▶ **Consegna 1**: Riscrivi in forma più breve il paragrafo del brano su Lesbo che comincia con "Venendo qui, uno la sera", mantenendone i fatti principali.
▶ **Consegna 2**: Trascrivi senza cambiamenti il passo del brano su Lesbo che inizia dalle parole "Scrivo al termine" e si chiude dopo le parole "qualcosa di buono.".

▶ **Brano del testo**:
########################################
Non si può fermare un sorriso

Se ho imparato qualcosa in questa settimana è che nulla può spegnere il sorriso dei bambini, la loro forza di adattamento permette loro di superare ogni situazione, anche quella più drammatica. E se c'è qualcosa che mi porterò dietro da questi giorni a Lesbo è che chi fa sorridere un bambino salva il mondo intero.





Scrivo al termine di una giornata di lavoro (quindi scusate ortografia e sintassi), mi siedo al Pc stanco ma felice, con la consapevolezza di aver compiuto qualcosa di buono.
Come forse saprete, sono a Lesbo insieme ad altri volontari della Comunità di Sant'Egidio per realizzare alcune attività di supporto ai migranti del campo profughi di Moria, che attualmente ospita oltre 7.000 persone.





Venendo qui, uno la sera potrebbe tornare nella sua stanza e poi nella sua città con dei sentimenti di rabbia per le tante, troppe ingiustizie a cui sono sottoposte delle persone che, come noi, cercano di costruire dignitosamente il proprio futuro magari portando via i figli o i genitori dall'inferno della guerra. L'Europa, l'Onu, le guerre, i trafficanti, qui, sintetizzo, si vede plasticamente la forza del male in tutte le sue forme, eppure tutto sembra "risolversi" quando vedi i bambini attorno a te sorridere, giocare sereni circondati da persone amiche.
########################################
▶ **Dati raccolti**:

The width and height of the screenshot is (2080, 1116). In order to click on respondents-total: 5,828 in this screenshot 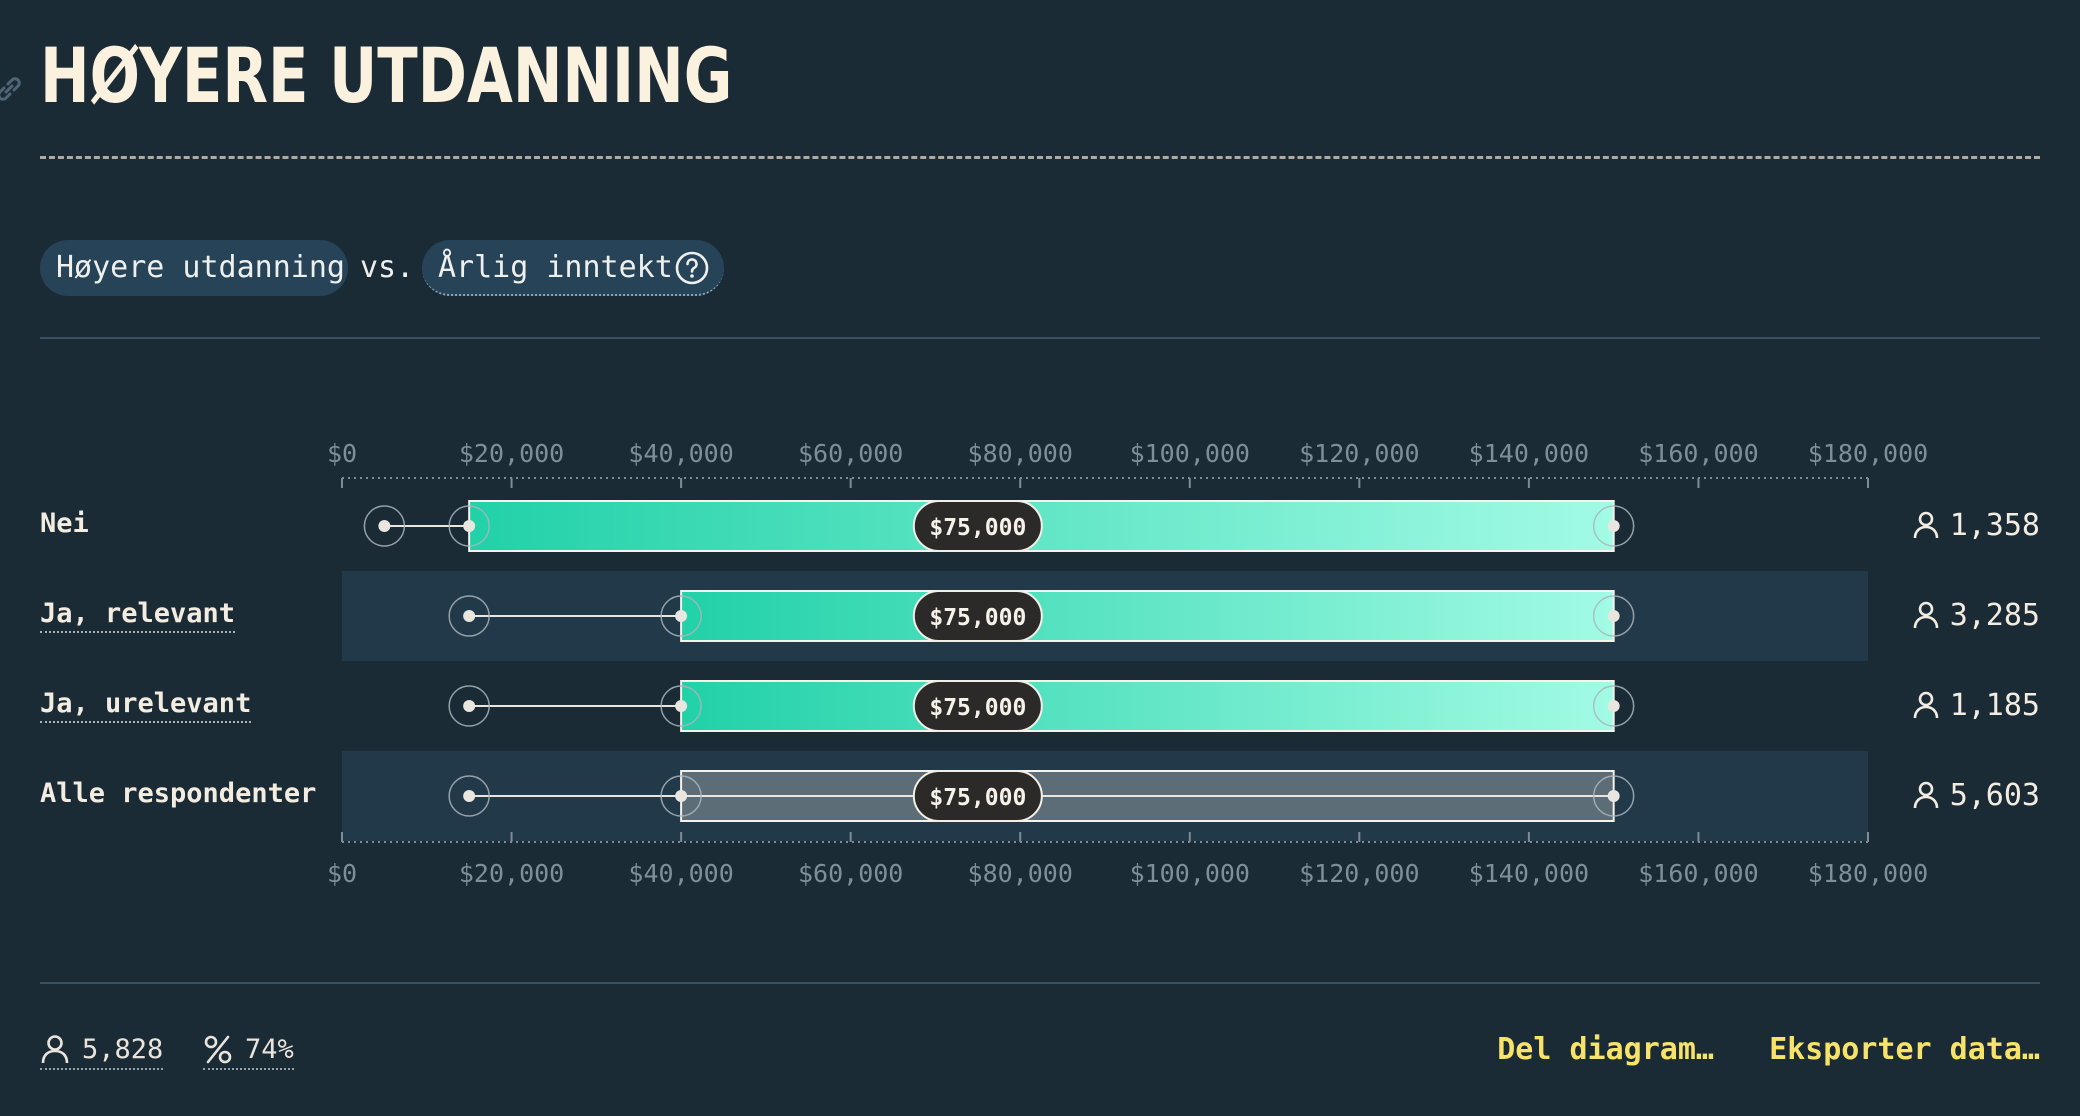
########################################
▶ **Svolgimento 1**: Chi viene qui potrebbe provare rabbia, la sera, per le troppe ingiustizie subite da persone che, come noi, cercano di costruirsi un futuro dignitoso, magari portando figli o genitori lontano dalla guerra. Qui si vede la forza del male in tutte le sue forme: l'Europa, l'Onu, le guerre, i trafficanti. Eppure tutto sembra "risolversi" quando si vedono i bambini sorridere e giocare sereni tra persone amiche.

▶ **Svolgimento 2**:
Scrivo al termine di una giornata di lavoro (quindi scusate ortografia e sintassi), mi siedo al Pc stanco ma felice, con la consapevolezza di aver compiuto qualcosa di buono.